Saturday, April 4, 2015

#Startup: There are no 'experience templates'

Many cups of coffees later, it becomes clear that people are trying to create what is called as 'experience templates'. The success of quite a few startups in attracting funds has made the 'Silicon Value Entrepreneurs' ' dream kick in almost every youngsters' mind.
Lets understand that before 'startups' came into picture, people were still starting up. They had dreams, worked diligently, invested their savings, bootstrapped and made products - and then endeavored to sell the products - software, engineering products, cars etc., Each story was unique - from Hewlett and Packard to Walmart, in India - Reliance to Infosys.
There is no 'experience template'. Each Startup is unique
Personally, I have lived through two busts - one in 2000 and then 2008. The first one, a proliferation of the so called software portals - in the name of '.com' and another a general recession that set the clock back for many small businesses.

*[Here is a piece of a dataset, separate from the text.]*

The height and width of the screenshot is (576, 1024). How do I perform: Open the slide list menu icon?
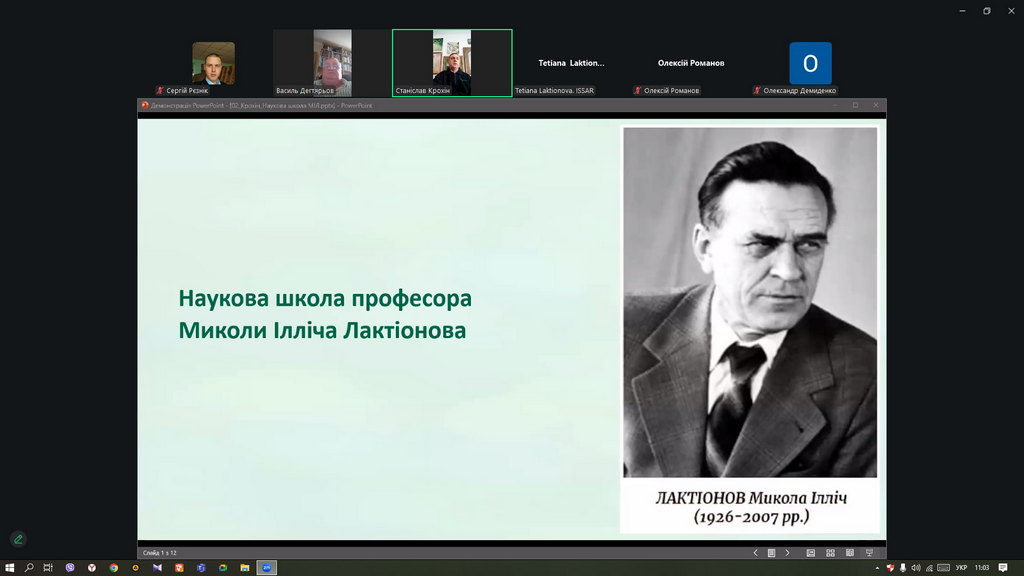[x=771, y=553]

And then from the turn of the first decade, we are seeing a new technology startup culture, as they say, emulating the Silicon valley culture.
What is so worrying here - 'proliferation'. Like the earlier bubble, lot of youngsters carry dreams of making it big - they carry ideas that they believe will solve problems. That is a great starting point. The immediate step, as they have now heard, is as follows:
  • Find a co-founder or a technology partner
  • Prepare a prototype
  • Seek an investor
  • Use funds for marketing, setting up teams, offices
  • Look for exit or another round of investments
This seems to be a simple but such an attractive template, that the young entrepreneur follows with blinds on, like moth to a lamp. The social media is rife with this 'experience template'. The experience template, as it is called, kills the ingenuity of the small business in its conventional sense. The experience template attracts more youngsters to believe that this is the only chosen path. Result - no market research, no efforts to construct a revenue model or business plan.
The 'experience template' brings in lot of value indeed - but that is, at best a guideline. There are now 'consultants' and 'mentors' who share these experience templates and try to support these startups. What is missed in this mentorship or consulting is that nobody has challenged the young entrepreneur on the very fundamentals - that not every great idea makes great business; and there are no 'experience templates' to follow.
The experience templates are like reading those 'management books' and expecting to become a Jack Welch or a Lee Iacocca. You can learn from an 'experience template' but it is your own experience that counts. Make your own thing when you convert your idea into a business.